Shutterstock Integrates OpenAI's DALL·E To Benefit Digital Artists Who Made It Happen

Shutterstock, OpenAI

Computers don't have imagination. But AI does, the longer the technology is trained with images of the world.

And when OpenAI released its GPT-2, and later, the GPT-3, the technologies kept on branching.

Ultimately, the technologies made way for AIs like DALL·E and DALL·E 2, which are AIs that can produce original images from only text prompts.

DALL·E and DALL·E 2 is such a hype, that pretty much everyone that is into deepfake technology, Stable Diffusion, other AI-image generators, knows it.

And this time, Shutterstock, the popular provider of stock photography, stock footage, stock music, and editing tools, is having a go with the OpenAI technology.

According to its press release:

"Shutterstock powers innovation excellence by expanding OpenAI partnership focused on delivering the most advanced creative tools in the industry and supports its contributor base with launch of fund aimed at ensuring artists are rewarded for contributions to AI datasets

"Shutterstock, Inc. [...] unveiled its action plan to launch its AI-generated content capabilities in a manner that is responsible and transparent for its customers and contributors."

"In expanding its partnership with OpenAI, launching a fund to compensate artists for their contributions, and focusing its R&D machine on gathering and publishing insights related to AI-generated content."

DALL·E from OpenAI is a commercial deep learning image synthesis product that can generate new images in almost any artistic style based on text descriptions.

Since being announced to the public, lots of people have been generating out-of-this-world images using the AI.

And this time, by partnering with OpenAI, Shutterstock is essentially integrating the DALL·E API.

The company said that with the integration, users of Shutterstock can generate images based on text prompts.

By bringing DALL·E's technology into Shutterstock.com itself, so customers of the site can create novel images that might not be present in the site's stock photography and artwork library.

But unlike others that use OpenAI's technology to empower its own image-generating prowess, Shutterstock wants to compensate artists "whose works have contributed to develop the AI models."
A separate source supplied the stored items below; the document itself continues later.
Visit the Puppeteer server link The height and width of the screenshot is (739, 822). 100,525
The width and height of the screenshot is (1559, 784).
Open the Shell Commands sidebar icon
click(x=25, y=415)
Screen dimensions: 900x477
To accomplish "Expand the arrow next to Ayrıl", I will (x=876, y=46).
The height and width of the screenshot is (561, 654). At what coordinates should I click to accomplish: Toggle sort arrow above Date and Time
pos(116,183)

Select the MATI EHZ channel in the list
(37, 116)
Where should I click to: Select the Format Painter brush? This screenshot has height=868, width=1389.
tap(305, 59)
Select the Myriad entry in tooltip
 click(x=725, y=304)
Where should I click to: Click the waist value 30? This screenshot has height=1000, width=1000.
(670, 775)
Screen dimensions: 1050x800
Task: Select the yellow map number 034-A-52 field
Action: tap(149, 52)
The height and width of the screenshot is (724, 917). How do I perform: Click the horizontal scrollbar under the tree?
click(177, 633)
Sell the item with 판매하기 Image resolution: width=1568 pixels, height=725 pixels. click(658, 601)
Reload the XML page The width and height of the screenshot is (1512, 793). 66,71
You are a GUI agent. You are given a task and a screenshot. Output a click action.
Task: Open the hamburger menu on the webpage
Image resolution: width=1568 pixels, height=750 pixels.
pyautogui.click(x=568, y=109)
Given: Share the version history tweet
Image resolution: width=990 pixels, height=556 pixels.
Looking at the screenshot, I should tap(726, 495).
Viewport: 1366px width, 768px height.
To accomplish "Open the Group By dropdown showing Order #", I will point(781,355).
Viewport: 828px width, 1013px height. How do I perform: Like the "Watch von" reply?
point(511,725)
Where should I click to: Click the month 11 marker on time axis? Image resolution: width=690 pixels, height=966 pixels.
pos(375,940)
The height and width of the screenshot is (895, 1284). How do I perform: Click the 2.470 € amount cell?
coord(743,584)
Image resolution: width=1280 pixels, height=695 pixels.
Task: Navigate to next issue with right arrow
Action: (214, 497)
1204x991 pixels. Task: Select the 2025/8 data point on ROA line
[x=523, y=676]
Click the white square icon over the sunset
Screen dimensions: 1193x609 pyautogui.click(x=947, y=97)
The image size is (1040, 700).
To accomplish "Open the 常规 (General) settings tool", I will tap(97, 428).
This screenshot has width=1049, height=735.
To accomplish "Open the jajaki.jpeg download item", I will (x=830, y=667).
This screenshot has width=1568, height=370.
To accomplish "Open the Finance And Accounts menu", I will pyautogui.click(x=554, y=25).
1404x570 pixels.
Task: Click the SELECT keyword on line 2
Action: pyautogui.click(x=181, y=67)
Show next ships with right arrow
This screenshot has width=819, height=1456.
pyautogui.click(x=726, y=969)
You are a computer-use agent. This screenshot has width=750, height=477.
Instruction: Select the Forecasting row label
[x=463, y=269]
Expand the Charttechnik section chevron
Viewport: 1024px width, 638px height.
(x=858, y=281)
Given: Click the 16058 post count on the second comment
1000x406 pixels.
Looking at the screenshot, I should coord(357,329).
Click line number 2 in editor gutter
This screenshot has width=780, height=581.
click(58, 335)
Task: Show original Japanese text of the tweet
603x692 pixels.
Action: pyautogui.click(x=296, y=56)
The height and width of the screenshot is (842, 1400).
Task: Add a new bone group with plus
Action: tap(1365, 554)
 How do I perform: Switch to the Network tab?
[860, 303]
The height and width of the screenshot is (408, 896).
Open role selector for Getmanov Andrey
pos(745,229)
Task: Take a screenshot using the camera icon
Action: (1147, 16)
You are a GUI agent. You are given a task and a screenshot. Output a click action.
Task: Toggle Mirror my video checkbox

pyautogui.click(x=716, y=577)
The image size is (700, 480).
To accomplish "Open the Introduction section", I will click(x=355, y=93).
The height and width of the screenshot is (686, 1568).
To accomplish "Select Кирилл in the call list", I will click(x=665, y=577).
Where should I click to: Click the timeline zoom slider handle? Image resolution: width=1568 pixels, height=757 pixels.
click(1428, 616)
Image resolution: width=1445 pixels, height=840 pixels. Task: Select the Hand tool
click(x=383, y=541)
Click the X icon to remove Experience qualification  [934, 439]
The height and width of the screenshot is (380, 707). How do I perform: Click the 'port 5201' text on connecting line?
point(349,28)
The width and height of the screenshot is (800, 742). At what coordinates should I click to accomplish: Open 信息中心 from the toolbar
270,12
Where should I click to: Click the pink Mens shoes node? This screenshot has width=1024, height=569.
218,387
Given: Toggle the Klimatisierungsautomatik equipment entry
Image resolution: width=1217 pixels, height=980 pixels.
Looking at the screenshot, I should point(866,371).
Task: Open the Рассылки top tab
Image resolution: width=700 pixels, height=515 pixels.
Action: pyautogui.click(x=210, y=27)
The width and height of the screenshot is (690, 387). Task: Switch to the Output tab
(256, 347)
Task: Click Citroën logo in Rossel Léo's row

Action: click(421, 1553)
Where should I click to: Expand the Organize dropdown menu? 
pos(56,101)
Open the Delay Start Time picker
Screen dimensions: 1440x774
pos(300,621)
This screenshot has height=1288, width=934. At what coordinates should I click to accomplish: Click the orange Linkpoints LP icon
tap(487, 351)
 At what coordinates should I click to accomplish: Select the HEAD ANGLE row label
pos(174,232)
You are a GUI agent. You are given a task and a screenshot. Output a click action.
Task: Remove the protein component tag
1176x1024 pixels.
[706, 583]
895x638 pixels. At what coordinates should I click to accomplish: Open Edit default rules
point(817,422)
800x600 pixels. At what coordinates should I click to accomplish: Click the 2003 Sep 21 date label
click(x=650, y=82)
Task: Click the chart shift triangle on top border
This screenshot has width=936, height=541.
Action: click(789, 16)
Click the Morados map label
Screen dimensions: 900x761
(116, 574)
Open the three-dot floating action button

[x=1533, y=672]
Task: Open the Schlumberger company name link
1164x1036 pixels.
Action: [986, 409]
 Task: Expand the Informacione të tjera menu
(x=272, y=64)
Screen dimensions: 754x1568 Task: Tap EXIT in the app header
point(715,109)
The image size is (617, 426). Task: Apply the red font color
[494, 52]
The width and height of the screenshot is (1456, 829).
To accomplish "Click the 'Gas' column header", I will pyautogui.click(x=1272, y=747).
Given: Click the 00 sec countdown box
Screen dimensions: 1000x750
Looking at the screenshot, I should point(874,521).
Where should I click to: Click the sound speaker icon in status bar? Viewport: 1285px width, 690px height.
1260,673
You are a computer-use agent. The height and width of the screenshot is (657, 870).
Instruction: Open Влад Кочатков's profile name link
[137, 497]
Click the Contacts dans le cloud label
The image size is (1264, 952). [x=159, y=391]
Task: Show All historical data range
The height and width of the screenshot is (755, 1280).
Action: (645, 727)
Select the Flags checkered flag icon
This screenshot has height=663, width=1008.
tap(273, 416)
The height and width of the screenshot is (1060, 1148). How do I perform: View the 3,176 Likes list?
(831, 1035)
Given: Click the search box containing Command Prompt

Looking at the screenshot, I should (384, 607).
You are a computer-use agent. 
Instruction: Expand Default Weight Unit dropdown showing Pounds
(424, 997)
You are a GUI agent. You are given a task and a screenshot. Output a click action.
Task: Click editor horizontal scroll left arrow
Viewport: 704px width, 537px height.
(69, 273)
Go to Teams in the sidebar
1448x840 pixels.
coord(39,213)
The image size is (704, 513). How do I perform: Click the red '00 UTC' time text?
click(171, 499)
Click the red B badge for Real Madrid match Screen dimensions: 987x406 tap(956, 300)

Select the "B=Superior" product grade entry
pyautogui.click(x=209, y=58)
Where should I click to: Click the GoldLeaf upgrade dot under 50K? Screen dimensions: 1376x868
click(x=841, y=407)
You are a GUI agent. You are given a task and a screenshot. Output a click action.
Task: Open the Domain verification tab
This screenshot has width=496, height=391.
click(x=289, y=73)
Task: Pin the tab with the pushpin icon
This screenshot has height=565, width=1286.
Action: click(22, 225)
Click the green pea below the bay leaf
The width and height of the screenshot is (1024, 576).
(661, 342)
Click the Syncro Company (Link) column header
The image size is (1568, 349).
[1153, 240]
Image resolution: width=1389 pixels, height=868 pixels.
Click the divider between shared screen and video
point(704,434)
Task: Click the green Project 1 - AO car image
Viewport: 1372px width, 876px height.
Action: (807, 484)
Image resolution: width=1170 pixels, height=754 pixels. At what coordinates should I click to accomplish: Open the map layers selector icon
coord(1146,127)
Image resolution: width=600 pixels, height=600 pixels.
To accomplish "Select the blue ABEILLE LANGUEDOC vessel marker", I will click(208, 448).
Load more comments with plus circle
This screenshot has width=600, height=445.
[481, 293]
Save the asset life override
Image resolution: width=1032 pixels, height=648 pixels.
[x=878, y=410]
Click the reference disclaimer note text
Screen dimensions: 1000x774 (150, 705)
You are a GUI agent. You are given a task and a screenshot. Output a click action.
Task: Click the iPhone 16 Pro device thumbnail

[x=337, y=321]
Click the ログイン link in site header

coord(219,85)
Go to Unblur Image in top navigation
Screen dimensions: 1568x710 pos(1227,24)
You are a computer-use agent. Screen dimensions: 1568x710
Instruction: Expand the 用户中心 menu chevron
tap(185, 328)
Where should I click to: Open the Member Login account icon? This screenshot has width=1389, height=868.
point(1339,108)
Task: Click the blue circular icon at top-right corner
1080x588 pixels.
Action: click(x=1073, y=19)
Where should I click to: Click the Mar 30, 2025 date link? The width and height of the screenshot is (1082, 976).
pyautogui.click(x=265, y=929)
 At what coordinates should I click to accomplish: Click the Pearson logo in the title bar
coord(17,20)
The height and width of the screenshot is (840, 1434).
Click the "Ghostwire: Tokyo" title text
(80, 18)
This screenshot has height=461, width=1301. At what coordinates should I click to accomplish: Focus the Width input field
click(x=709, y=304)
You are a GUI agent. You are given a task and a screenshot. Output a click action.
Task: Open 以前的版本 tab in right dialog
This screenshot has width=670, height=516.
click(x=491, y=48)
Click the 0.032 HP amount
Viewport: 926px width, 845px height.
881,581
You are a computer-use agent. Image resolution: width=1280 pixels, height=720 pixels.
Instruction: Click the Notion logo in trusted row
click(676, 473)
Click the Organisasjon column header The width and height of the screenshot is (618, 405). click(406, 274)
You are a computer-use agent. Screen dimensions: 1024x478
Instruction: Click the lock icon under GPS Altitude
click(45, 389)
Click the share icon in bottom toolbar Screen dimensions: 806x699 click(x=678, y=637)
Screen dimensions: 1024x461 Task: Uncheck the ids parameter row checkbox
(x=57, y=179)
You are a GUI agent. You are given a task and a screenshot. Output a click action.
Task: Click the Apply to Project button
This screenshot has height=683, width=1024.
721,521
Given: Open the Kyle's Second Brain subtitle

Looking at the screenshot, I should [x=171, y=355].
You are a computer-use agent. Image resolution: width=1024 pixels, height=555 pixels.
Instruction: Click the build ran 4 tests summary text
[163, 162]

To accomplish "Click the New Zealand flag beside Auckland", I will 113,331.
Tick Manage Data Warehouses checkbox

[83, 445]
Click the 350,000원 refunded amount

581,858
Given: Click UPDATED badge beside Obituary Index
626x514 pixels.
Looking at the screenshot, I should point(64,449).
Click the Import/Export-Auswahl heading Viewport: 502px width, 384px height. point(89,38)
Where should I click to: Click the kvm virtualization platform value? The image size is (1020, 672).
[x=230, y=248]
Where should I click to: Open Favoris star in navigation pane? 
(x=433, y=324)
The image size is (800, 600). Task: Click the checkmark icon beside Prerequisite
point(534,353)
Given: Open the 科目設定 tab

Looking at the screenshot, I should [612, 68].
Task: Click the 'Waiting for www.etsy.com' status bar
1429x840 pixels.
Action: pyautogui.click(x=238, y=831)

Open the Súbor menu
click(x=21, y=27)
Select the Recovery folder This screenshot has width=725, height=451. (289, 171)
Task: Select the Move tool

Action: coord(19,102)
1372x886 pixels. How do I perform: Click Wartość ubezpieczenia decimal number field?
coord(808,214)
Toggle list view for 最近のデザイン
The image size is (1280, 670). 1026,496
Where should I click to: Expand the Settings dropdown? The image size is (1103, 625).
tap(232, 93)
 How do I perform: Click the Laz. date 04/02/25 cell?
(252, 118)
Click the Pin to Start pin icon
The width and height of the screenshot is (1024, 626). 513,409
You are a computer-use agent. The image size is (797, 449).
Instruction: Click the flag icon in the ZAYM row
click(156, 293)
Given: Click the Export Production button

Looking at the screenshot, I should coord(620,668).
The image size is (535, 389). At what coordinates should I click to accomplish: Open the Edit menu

Read: How 'Customizable' Pornography Made By Artificial Intelligence Can Disrupt Online Pornography

Shutterstock's partnership with OpenAI, came after OpenAI CEO Sam Altman revelation about how his company licensed imagery from Shutterstock to train DALL-E beginning in 2021.

"The data we licensed from Shutterstock was critical to the training of DALL-E," Altman said.

Before this, OpenAI has never publicly revealed the sources of their data sets, nor saying whether they licensed any training material, nor telling whether it came entirely from web scraping.

But here, even though Shutterstock wants to compensate artists for helping OpenAI create DALL·E, the company said that it is not allowing contributors to sell AI-generated artwork that has not been created using its partnership with OpenAI, citing copyright concerns over the provenance of images used to train non-DALL-E image models.

Shutterstock said that contributors will be "compensated for the role their content played in the development of this technology."

A spokesperson for the company described a "revenue share compensation model," in which Shutterstock contributors whose content helped train generative models will receive "a share of the entire contract value paid by platform partners" proportionate to the amount of their content in the "purchased datasets."

While the objective is clearly to benefit digital artists who provide images to the AI platform, the unexpected alliance could literally turn the world of stock images upside down.

And because Shutterstock wants to sell AI-generated arts, but this can only be made with the OpenAI integration, Shutterstock is literally cutting contributors out of the equation.